By the way, to my earlier point, this in simmons mailbag today....
Q: In a few of your July 21 tweets you tweeted how the Celts could trade Rondo and a few other pieces for CP3 and possibly Emeka Okafor. My question is: Are you on drugs? The reason New Orleans would jump on that is because they know (and so does everyone else who has sense) that Paul is the fourth-best point guard in the league, behind Deron Williams (No. 3), Rondo (No. 2), and LeBron (No. 1), assuming of course that LBJ does in fact slide into the Magic Johnson-esque point-forward role.
-- Steven, Jupiter, Fla.
SG: Apparently I was on drugs: In a rare error for the Picasso of the Trade Machine (I blame a bad batch of coffee), I forgot that Rondo was a base-year compensation guy thanks to last season's extension, making it impossible cap-wise for Boston to deal him without a third team getting involved. And we all know menage-a-trades never work in the NBA. I do think Boston would have considered it because of what happened in the 2010 Finals (when Kobe played eight feet off Rondo in Game 7 and grabbed 15 rebounds because of it), because of Paul's brilliance in 2008 and 2009 (when he slapped together the best back-to-back statistical seasons by any point guard since Oscar Robertson), and because Paul would solve their crunch-time woes. We'll never know, though.

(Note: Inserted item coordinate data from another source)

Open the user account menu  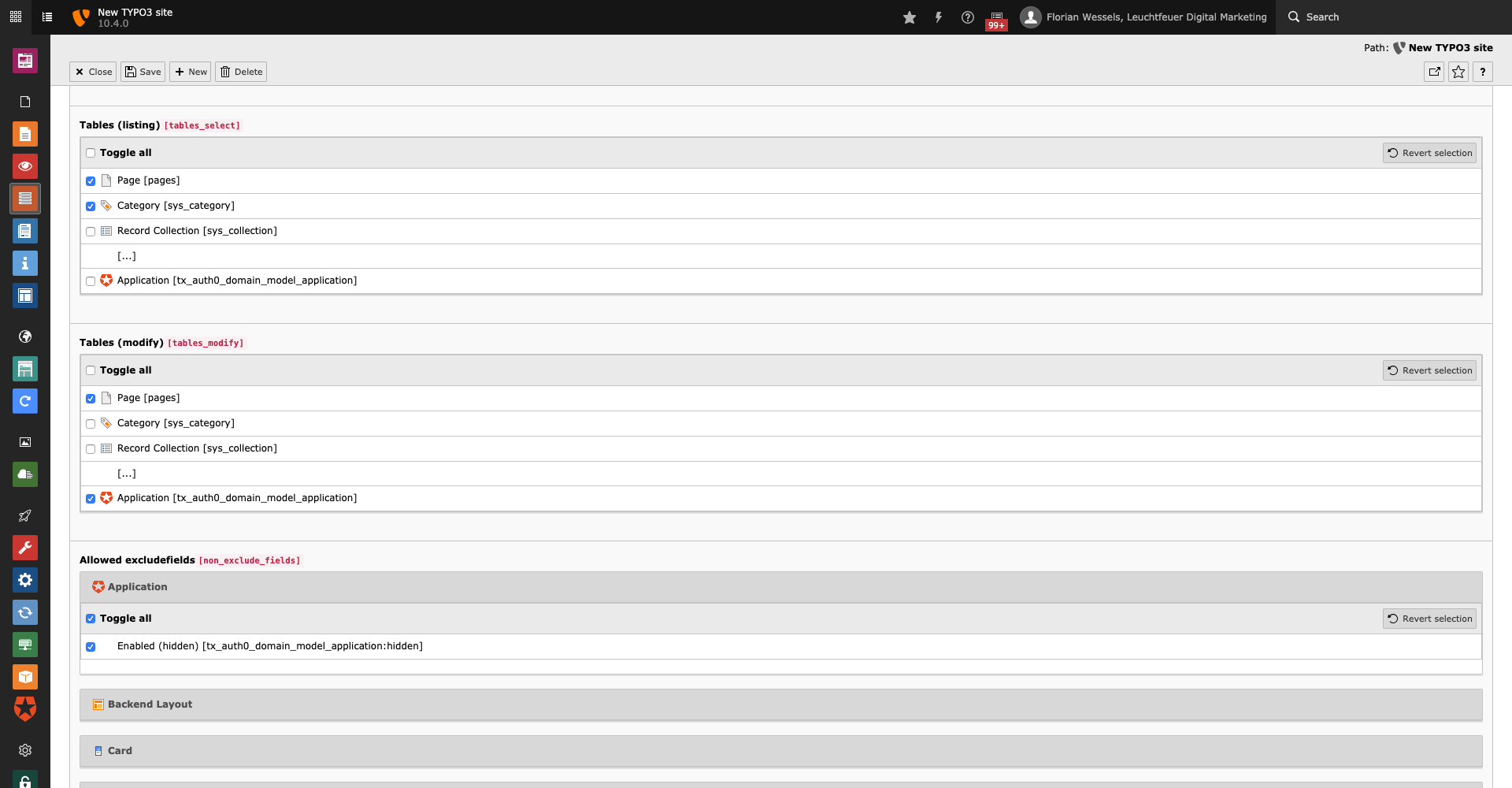[x=1143, y=17]
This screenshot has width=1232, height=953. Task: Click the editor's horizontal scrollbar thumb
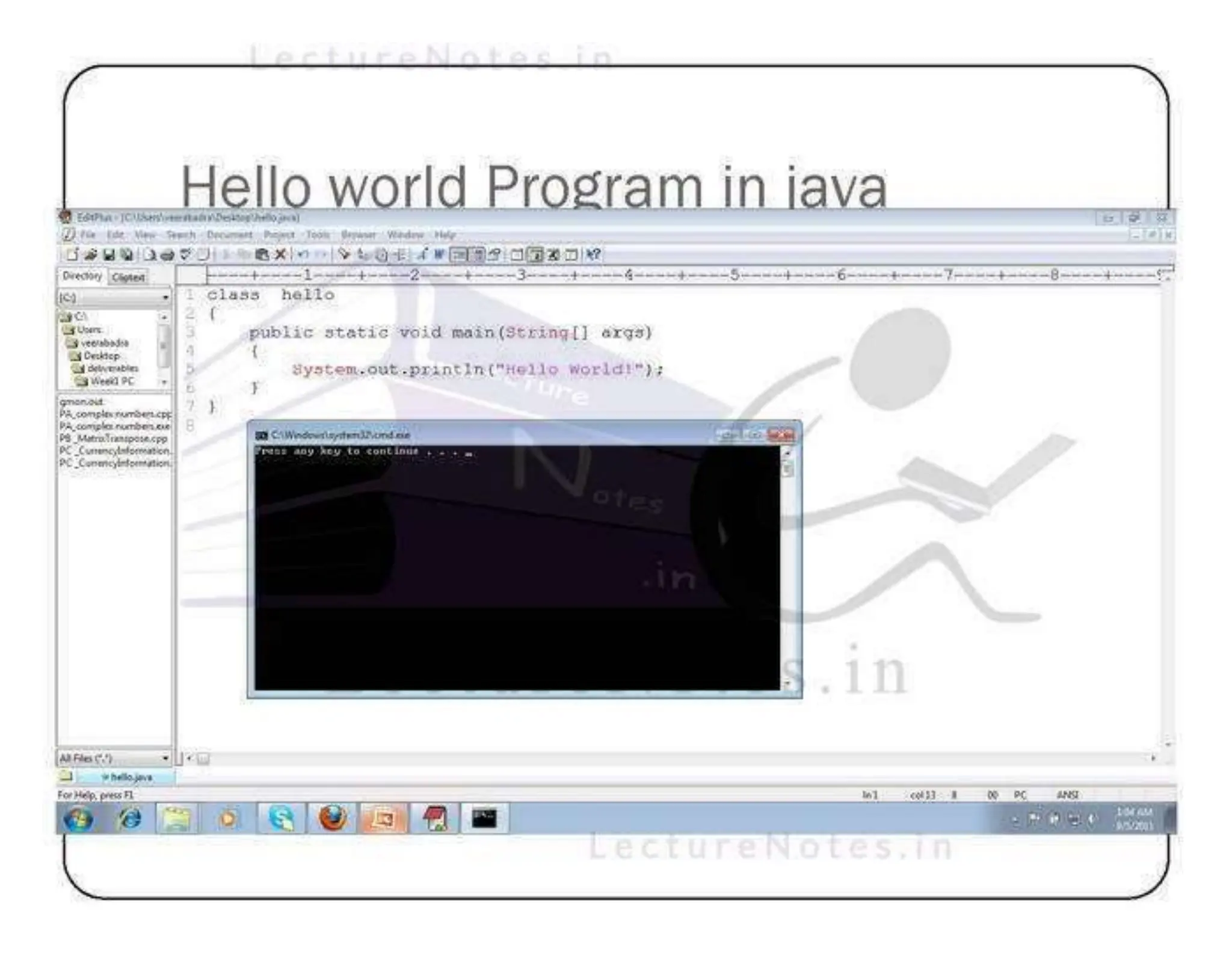pos(203,758)
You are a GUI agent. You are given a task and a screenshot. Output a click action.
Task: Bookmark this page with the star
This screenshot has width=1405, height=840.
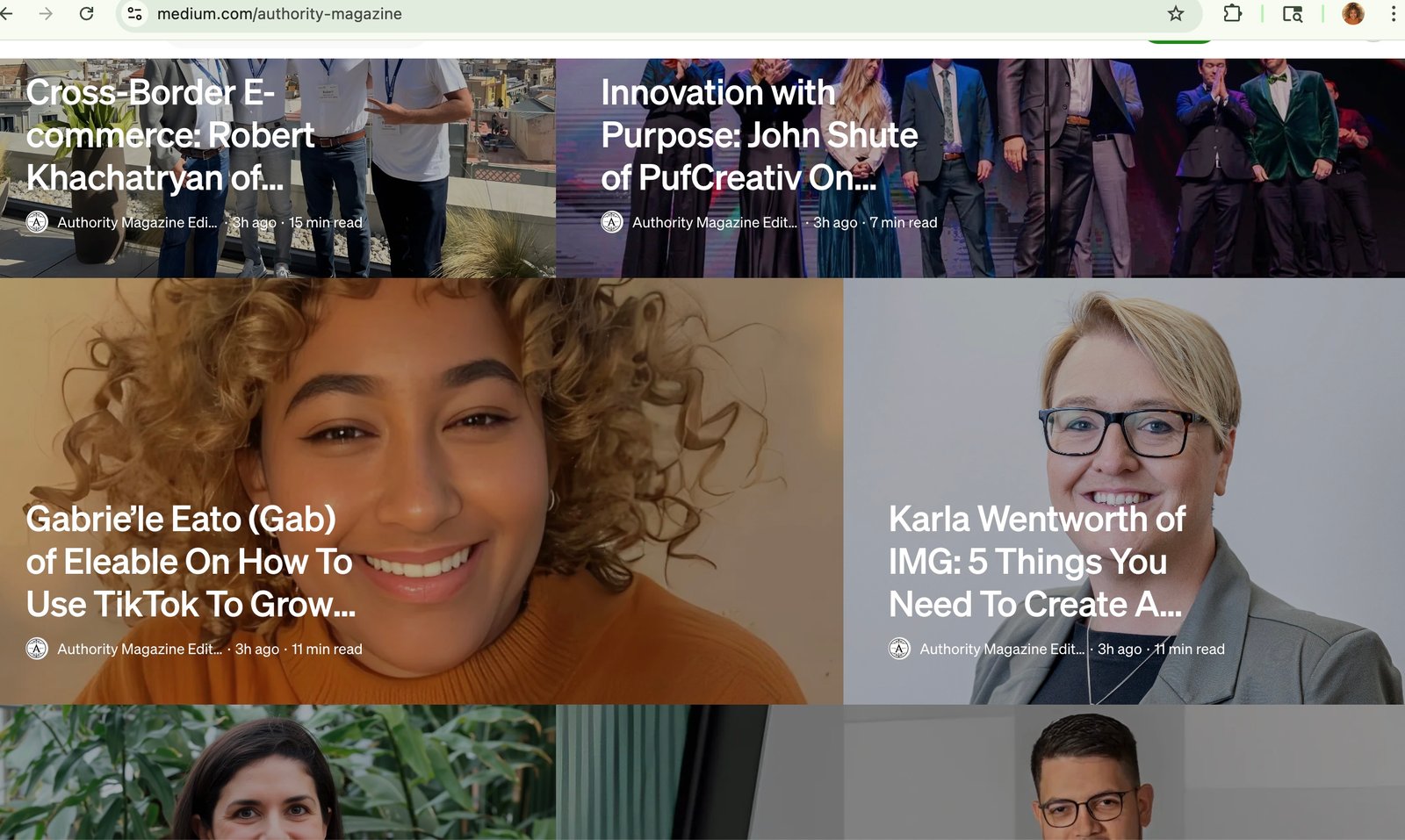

One more note: New Orleans can't trade Paul unless it dumps Okafor's contract (four years and $52 million remaining) and maybe even every other bad contract it has (one year of Peja Stojakovic for $14.3 million; two years of James Posey for $13 million). That rules out every suitor except Oklahoma City (this trade plus two No. 1 picks, which hinges on Paul agreeing to play for another small-market team); Orlando (who couldn't give New Orleans a blue-chipper, but could take back every bad contract with this trade); Portland (this trade plus picks, money and Greg Oden's cell phone); Houston (this trade plus New York's pick in 2011 or 2012 and $3 million, with the caveat that New Orleans buys out Yao and he re-signs with Houston); Dallas (two deals: Tyson Chandler for Okafor and $3 million, then this deal with Dallas throwing in another $3 million); and New York (this trade plus $3 million).
So if they're really trading him -- and by the way, he wanted out five weeks ago -- we're about to find out what's important to Mr. Paul. If he wants to win titles, he pushes for Oklahoma City or Orlando. If he wants to be famous in a big market, play D'Antoni Ball and throw alley-oops to Amare Stoudemire as MSG goes bonkers, he pushes for New York. Either way, I think he's gone.
(Note: That sudden silence you hear is five million Knicks fans being unable to breathe.)